MNC Dividends, Tax Holidays and the Burden of the Repatriation Tax: Recent Evidence
Abstract
We address two issues:
1. Do dividends from foreign subsidiaries depend on the residual home country tax, and can this be reconciled with existing models? The evidence seems to be inconsistent with both the Hartman-Sinn ‘New View’ and the Weichenreider and Altshuler-Grubert repatriation avoidance models.
2. Does the huge inflow of dividends in response to the 2005 repatriation tax holiday suggest that the burden of the repatriation tax in a worldwide-credit system is very significant?
We review the evidence on the negative relationship between dividends and repatriation taxes including new results for the relationship between total foreign dividends and average foreign tax rates at the parent level. The explanation for the negative impact of the repatriation tax seems to be that tax avoidance strategies are not costless, as was assumed by the earlier models, and that the marginal costs rise as the pool of accumulated financial assets grows relative to the subsidiary’s real assets. Subsidiaries in low-tax locations refrain from repatriating longer as the marginal cost of additional deferrals rises to equal the repatriation tax. A recent paper by Grubert and Altshuler suggests that the impact of tax differences on repatriations declines over time and disappears after 25 years. The ‘immature’ stage seems to last a long time.
Analysis of 2004 repatriations at the subsidiary level indicates that the parent’s average foreign tax rate is most important to its decision, not the subsidiary’s own effective tax rate or the average effective tax rate in its country of incorporation. Tax planning has made the country of incorporation less significant.
The burden of the repatriation tax is a particularly significant issue because it bears on the comparison of exemption versus worldwide credit systems. Past estimates of the burden, including both actual payments and the ‘implicit’ cost of avoiding repatriations, have been modest. Furthermore, it is difficult to identify any effect of the potential repatriation tax on companies’ investment decisions. But this insignificant importance of the repatriation tax has been called into question by the huge repatriations (of almost $400 billion) under the 2005 tax holiday in which companies could repatriate and pay a 5.25 percent tax net of a scaled down foreign tax credit. The paper therefore examines the Treasury company level data for companies’ participation in the tax
holiday.
There is, however, no necessary conceptual link between participation in the tax holiday and the burden of the dividend tax. The measure of the tax relevant for real investment decisions is the present value of the direct and implicit taxes relative to the returns. Even if that burden is low a mature company with large accumulations may well choose to pay the tax holiday price because of the rising costs of deferrals. Even in a Sinn steady state ‘new view’ equilibrium, a repatriation tax holiday would trigger asset liquidations and large repatriations.

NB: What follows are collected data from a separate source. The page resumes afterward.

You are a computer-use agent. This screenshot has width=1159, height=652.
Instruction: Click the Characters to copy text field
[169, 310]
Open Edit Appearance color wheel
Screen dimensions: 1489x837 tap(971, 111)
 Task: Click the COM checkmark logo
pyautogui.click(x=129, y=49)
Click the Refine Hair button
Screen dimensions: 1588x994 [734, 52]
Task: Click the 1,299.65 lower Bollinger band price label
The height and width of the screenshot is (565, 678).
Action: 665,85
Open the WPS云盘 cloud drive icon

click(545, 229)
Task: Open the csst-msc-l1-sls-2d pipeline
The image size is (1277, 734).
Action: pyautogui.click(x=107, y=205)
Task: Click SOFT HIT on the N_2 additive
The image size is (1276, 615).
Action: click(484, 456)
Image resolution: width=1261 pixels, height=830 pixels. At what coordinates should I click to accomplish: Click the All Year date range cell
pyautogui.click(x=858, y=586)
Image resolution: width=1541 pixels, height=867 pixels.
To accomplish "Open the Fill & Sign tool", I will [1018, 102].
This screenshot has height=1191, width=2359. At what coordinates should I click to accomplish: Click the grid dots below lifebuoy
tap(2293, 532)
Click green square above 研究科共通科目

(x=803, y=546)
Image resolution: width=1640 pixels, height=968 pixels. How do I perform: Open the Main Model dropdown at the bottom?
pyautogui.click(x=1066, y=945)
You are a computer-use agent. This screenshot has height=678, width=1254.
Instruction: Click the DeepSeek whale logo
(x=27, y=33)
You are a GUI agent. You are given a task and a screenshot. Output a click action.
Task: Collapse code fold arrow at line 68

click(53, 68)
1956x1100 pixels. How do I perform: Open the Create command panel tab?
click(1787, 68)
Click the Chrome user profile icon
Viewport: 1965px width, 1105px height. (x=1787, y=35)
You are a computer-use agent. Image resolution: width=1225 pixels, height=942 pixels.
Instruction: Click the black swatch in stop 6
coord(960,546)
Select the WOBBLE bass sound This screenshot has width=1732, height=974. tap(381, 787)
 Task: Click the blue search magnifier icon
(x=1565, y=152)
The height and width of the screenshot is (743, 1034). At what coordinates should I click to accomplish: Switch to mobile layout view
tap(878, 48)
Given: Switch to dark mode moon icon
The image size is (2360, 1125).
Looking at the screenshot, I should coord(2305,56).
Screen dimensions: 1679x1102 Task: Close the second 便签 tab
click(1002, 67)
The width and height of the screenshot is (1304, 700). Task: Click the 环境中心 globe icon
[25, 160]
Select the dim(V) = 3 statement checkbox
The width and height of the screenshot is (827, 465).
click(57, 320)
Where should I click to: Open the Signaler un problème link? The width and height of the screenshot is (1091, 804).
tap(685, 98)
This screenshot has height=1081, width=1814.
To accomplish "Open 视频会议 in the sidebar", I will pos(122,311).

A company will repatriate to where the marginal cost of further accumulations is below the 5.25 percent tax price. The reason is the ‘fresh start’ which permits it to save costs on future deferrals. Some of the participants in the tax holiday had very low current repatriation avoidance costs as evidenced by the fact that many had substantial accumulations of ‘previously taxed income’ (PTI) under the CFC rules that they could have chosen to repatriate tax free.
As expected, a company’s tax holiday repatriations are a positive function of its accumulated untaxed income and foreign profit margin, and a negative function of its average foreign tax rate, the ratio of its real capital to sales and its accumulated PTI.